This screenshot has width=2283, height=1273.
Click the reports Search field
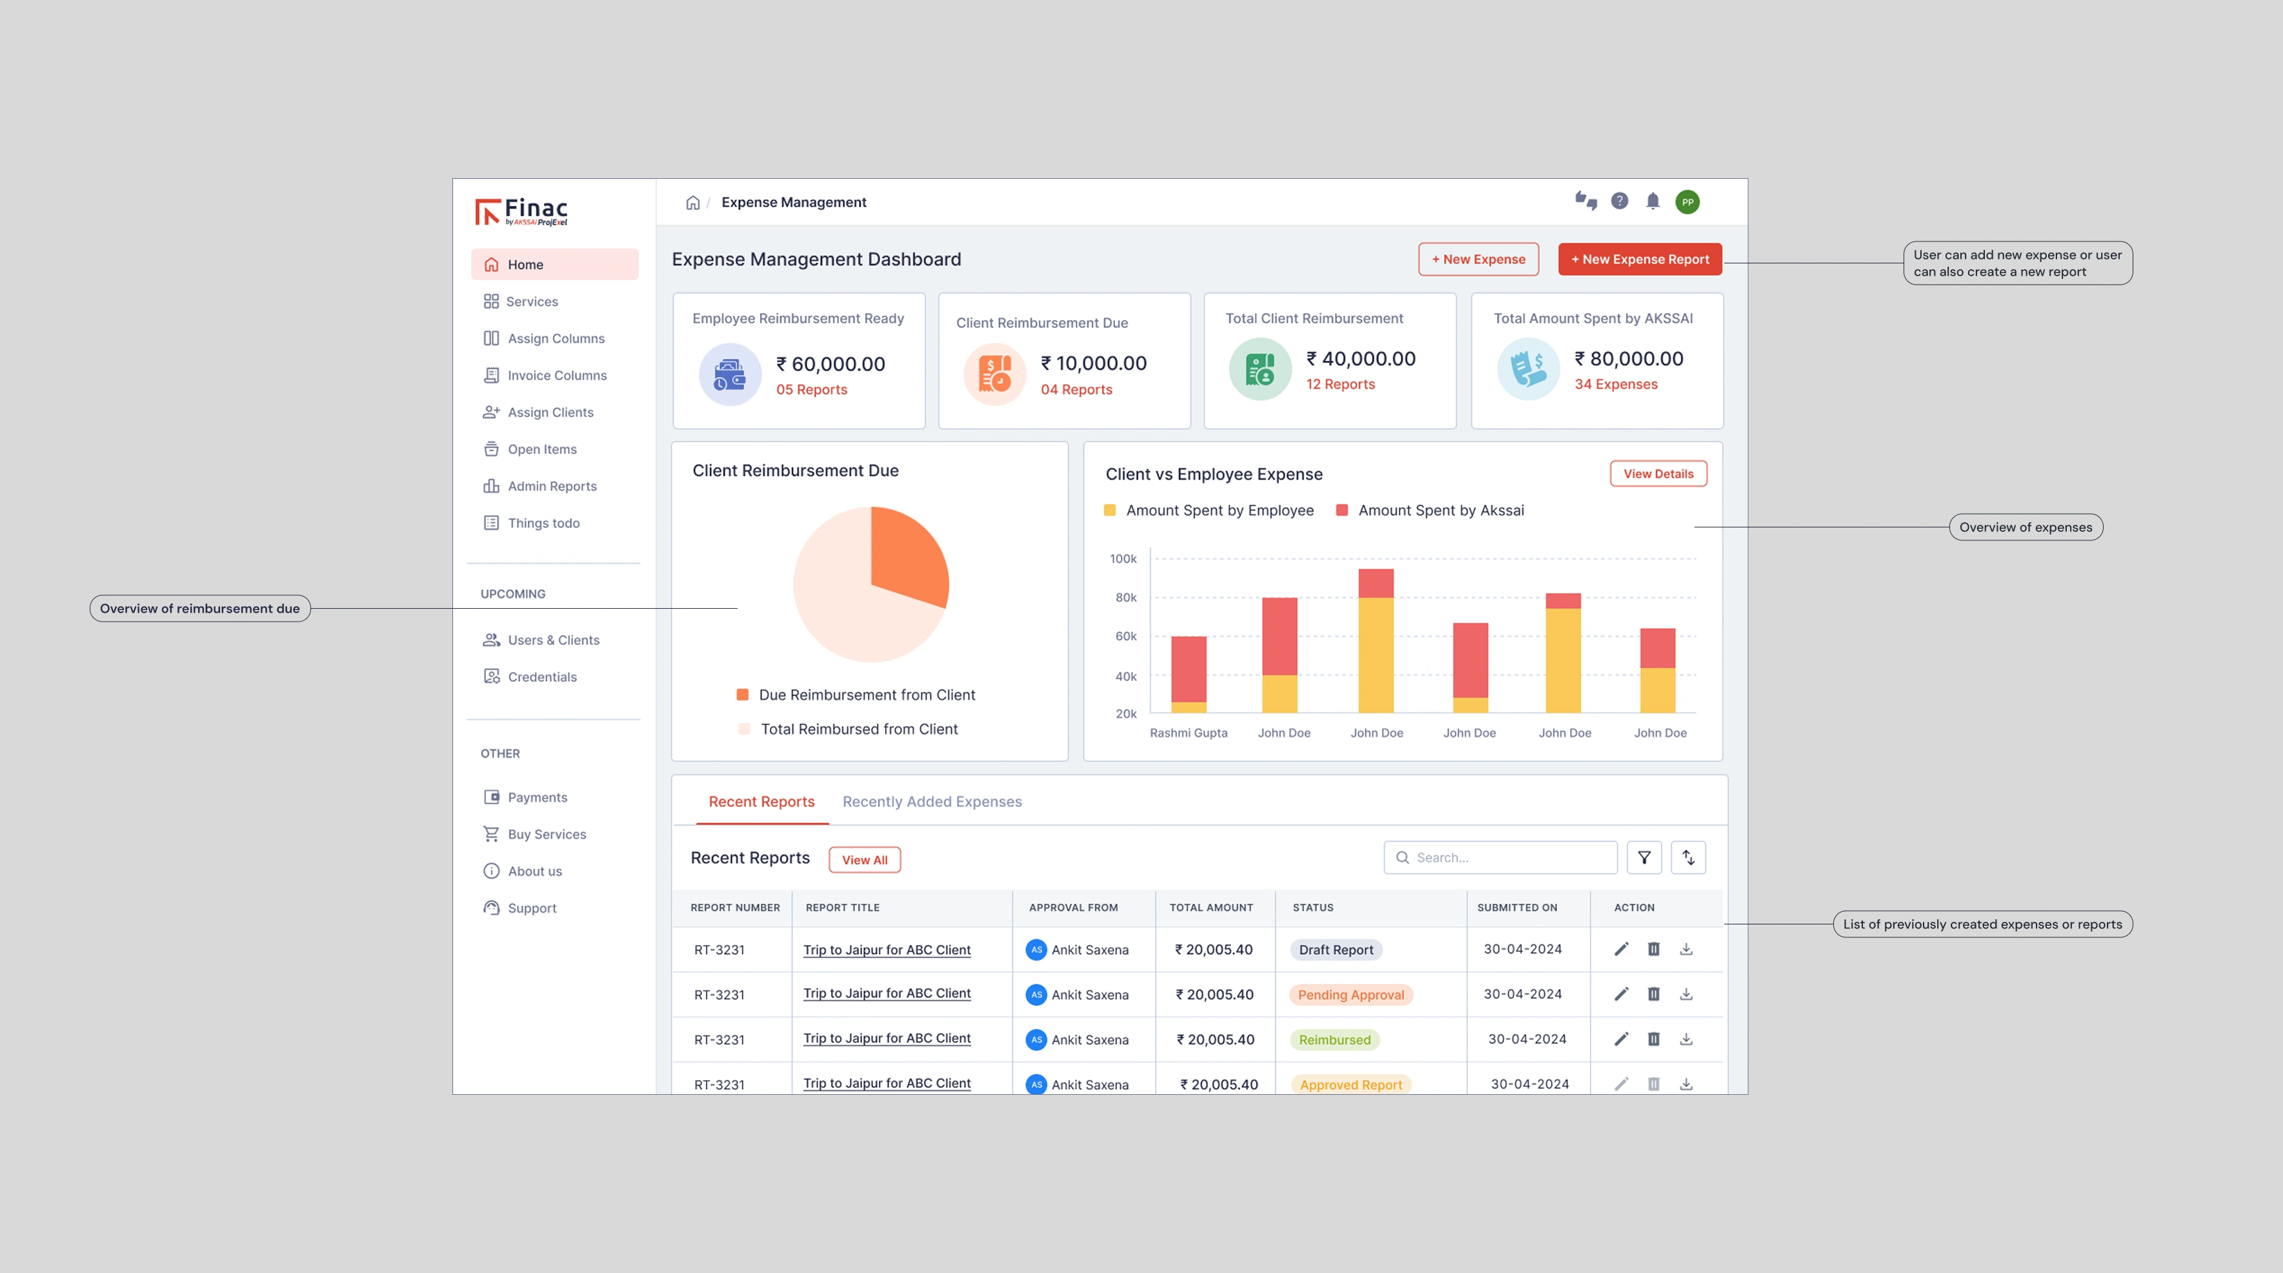(1507, 857)
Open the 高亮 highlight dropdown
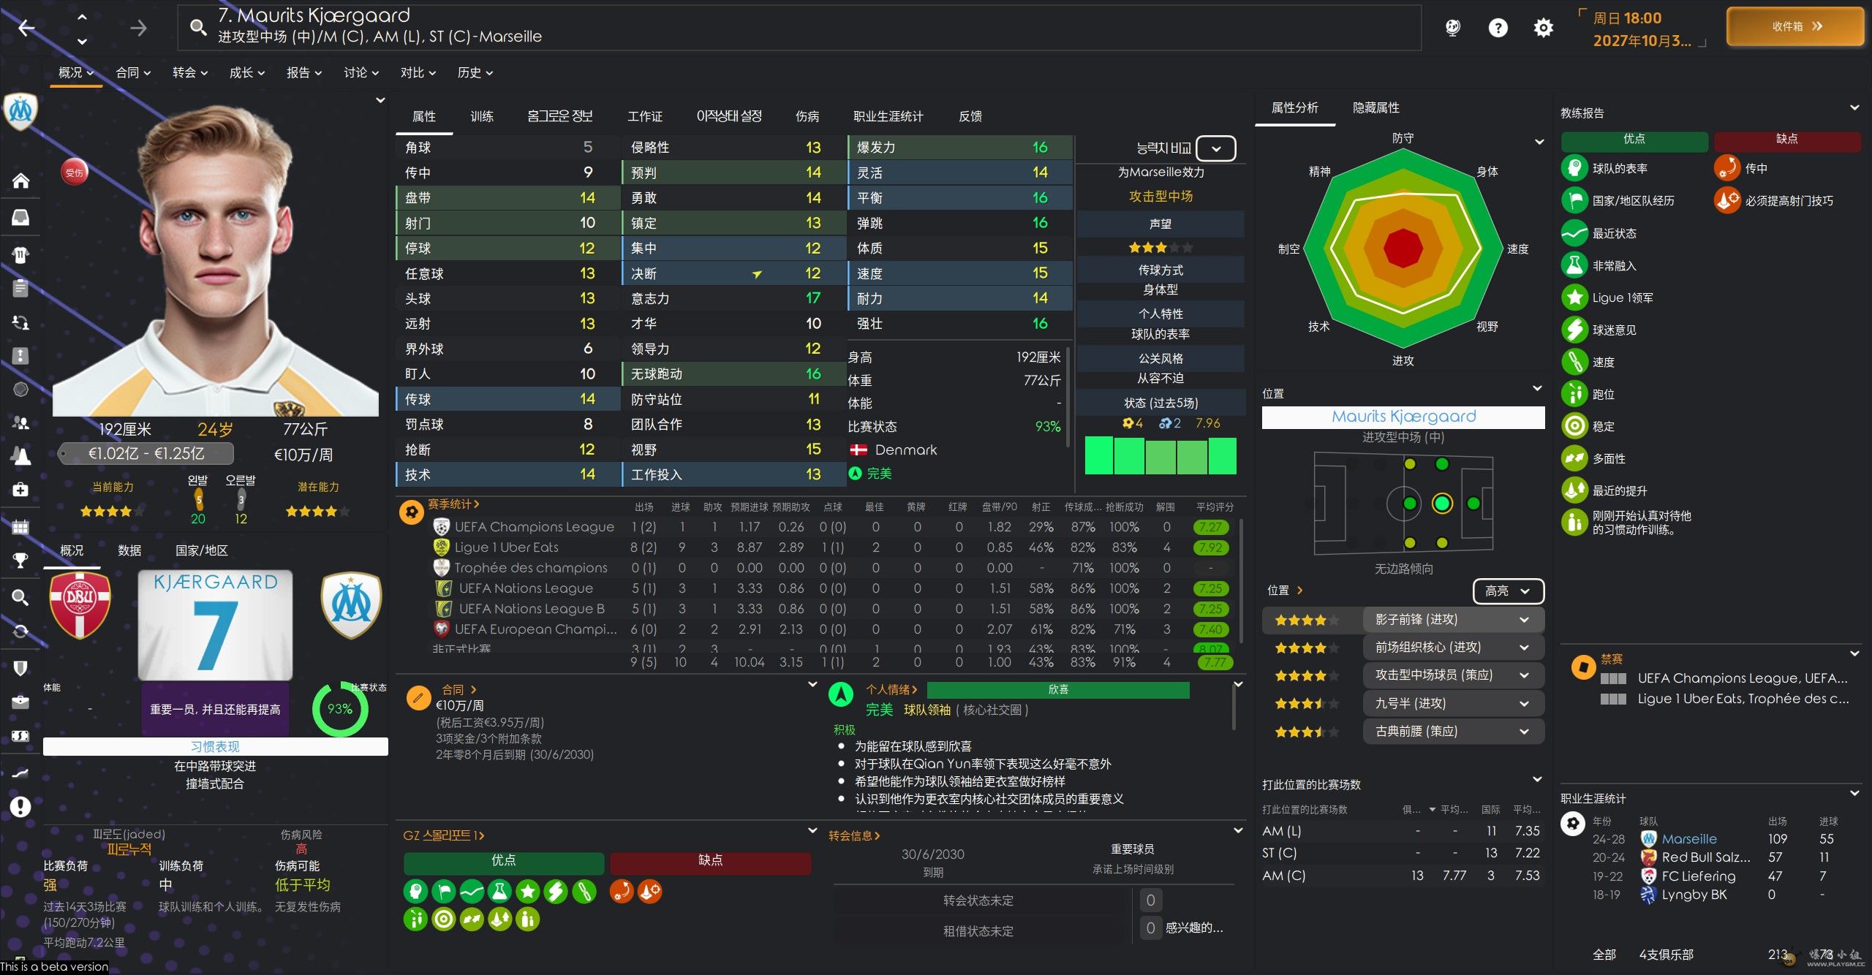This screenshot has height=975, width=1872. tap(1507, 591)
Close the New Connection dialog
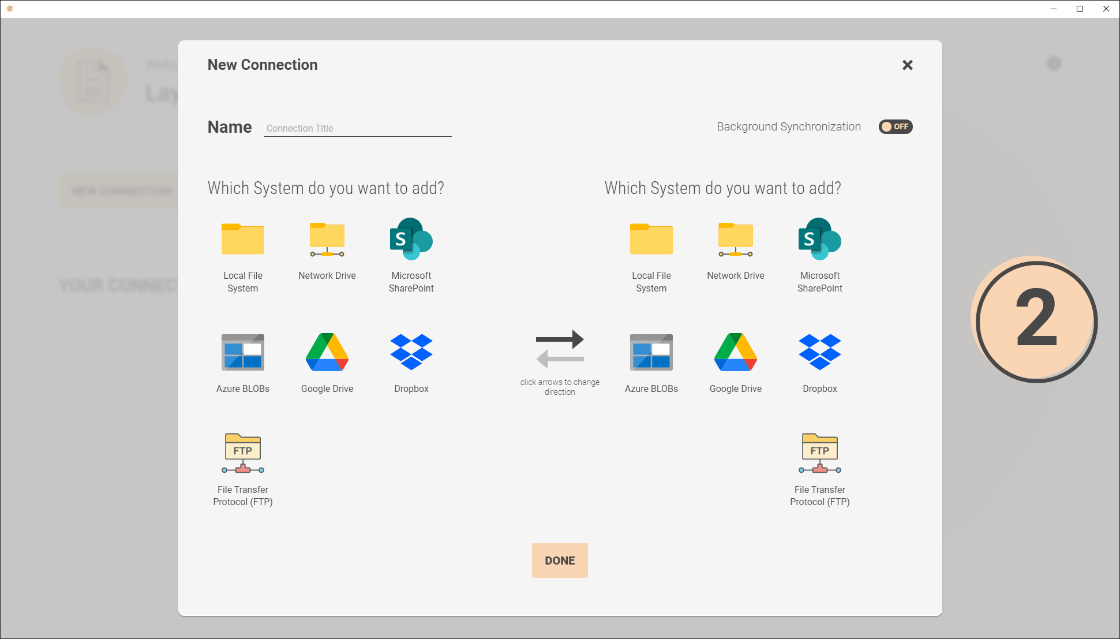 coord(907,65)

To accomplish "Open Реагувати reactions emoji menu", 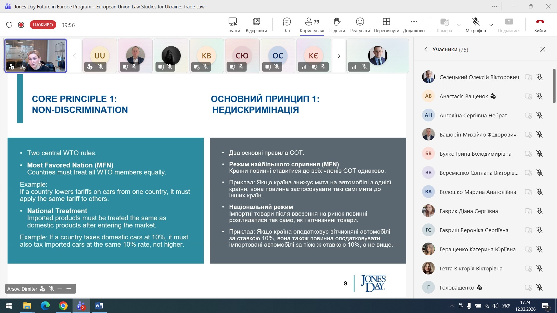I will pyautogui.click(x=360, y=25).
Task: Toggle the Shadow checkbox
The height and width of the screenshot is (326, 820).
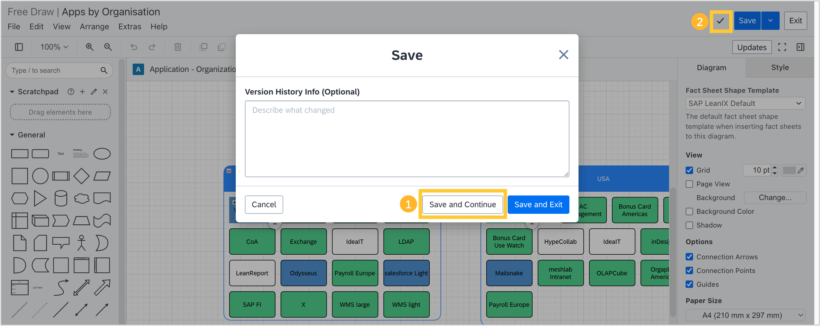Action: pos(689,225)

▶ AIM OF THE EXERCISE: Retype exactly the lines from the one containing "The height and" through the last line of the records above, both included, and leave out any pictures.

▶ RESULT OF THIS TASK:
The height and width of the screenshot is (326, 820).
Action: pos(689,225)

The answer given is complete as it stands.